Method and system for manufacturing semiconductor device

A method and system for manufacturing a semiconductor device having a semiconductor layer using a pulsed laser includes the steps of generating a laser beam using a solid laser source, generating a multi-harmonic wave from the laser beam using a multi-harmonic oscillator, filtering the multi-harmonic wave, and irradiating the filtered wave onto the semiconductor layer.

BACKGROUND OF THE INVENTION 
1. Field of the Invention 
The present invention relates to a method of manufacturing a semiconductor 
device, and more particularly, to a method of manufacturing a 
semiconductor device through crystallization and activation. 

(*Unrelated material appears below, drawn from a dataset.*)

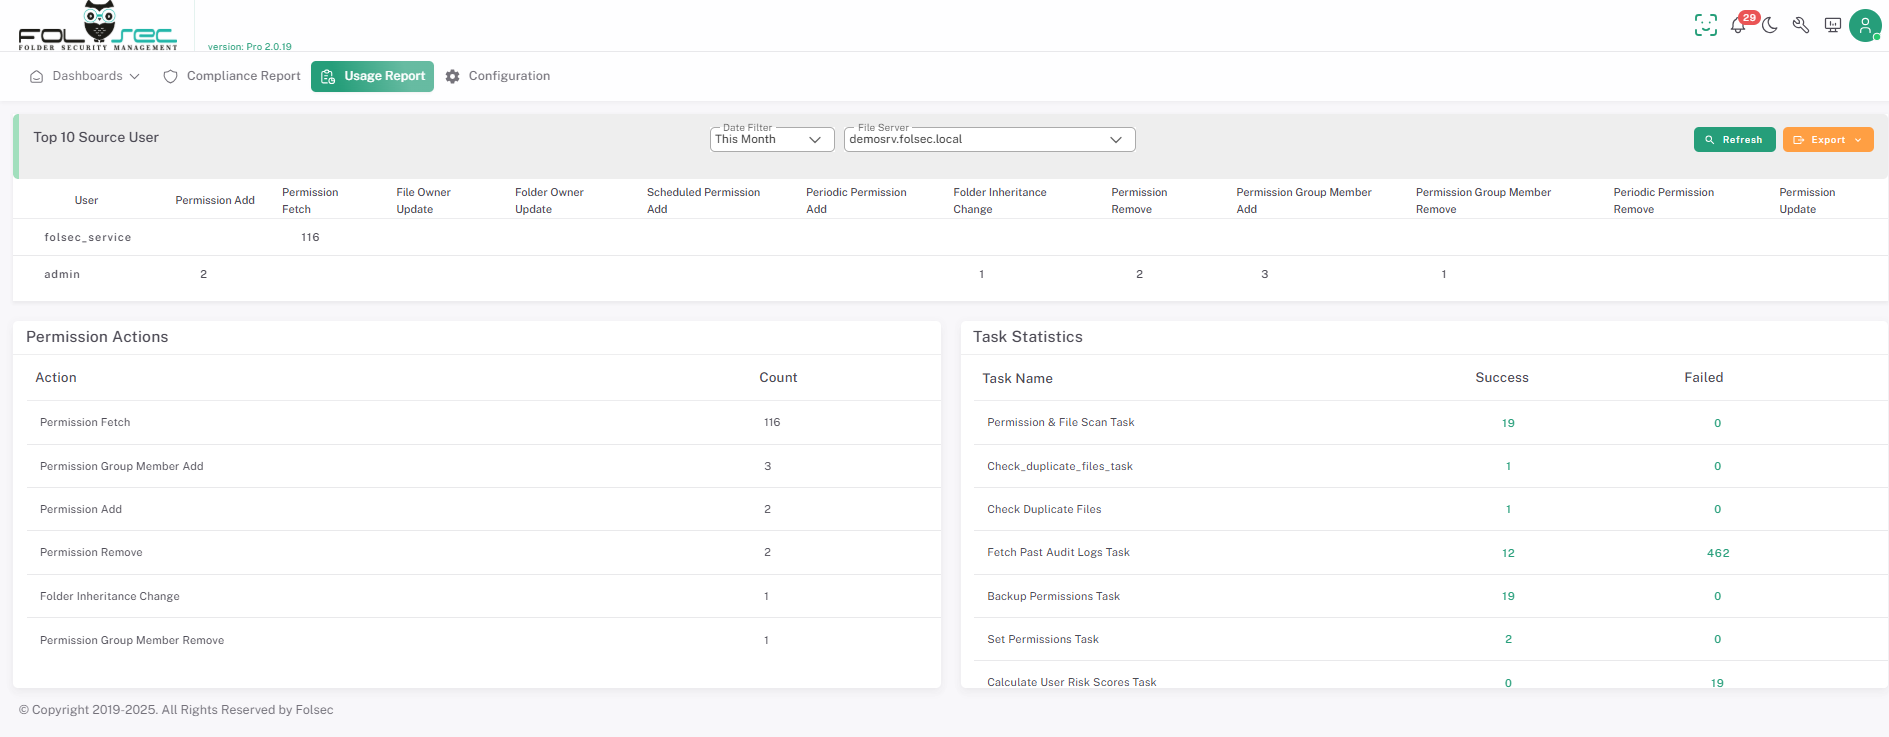Open the monitor chart icon
This screenshot has width=1889, height=737.
[1833, 25]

2. Discussion of the Related Art 
Forming a low temperature polycrystalline silicon layer of good quality is 
a key technology in manufacturing a thin film transistor-liquid crystal 
device of high resolution and low cost. One current method uses a pulsed 
ultraviolet beam of an excimer laser irradiated onto an amorphous silicon 
thin film, thereby instantaneously melting and crystallizing the amorphous 
silicon thin film. 
In a method of manufacturing a polycrystalline silicon liquid crystal 
display device by using a polycrystalline silicon or a method of 
manufacturing a dynamic random access memory (DRAM), after implanting ions 
into a semiconductor layer, the crystal structure of the semiconductor 
layer surface may be damaged due to the ion-implantation. The damaged 
portion of such a crystal structure deteriorates the contact 
characteristics to an upper wiring, thereby causing the deterioration of 
the device characteristics. Accordingly, a method has been proposed where 
a laser irradiates the damaged portion, thereby restoring the crystal 
defect. In a method of manufacturing a DRAM, a high temperature heat 
treatment under a nitrogen gas atmosphere, a rapid thermal annealing 
(RTP), or the equivalent is primarily used. However, in a method of 
manufacturing the liquid crystal display device, it is difficult to use a 
high temperature heat treatment because the semiconductor device is formed 
on a glass substrate. Therefore, the method of crystallizing and 
activating the semiconductor layer has a great significance. 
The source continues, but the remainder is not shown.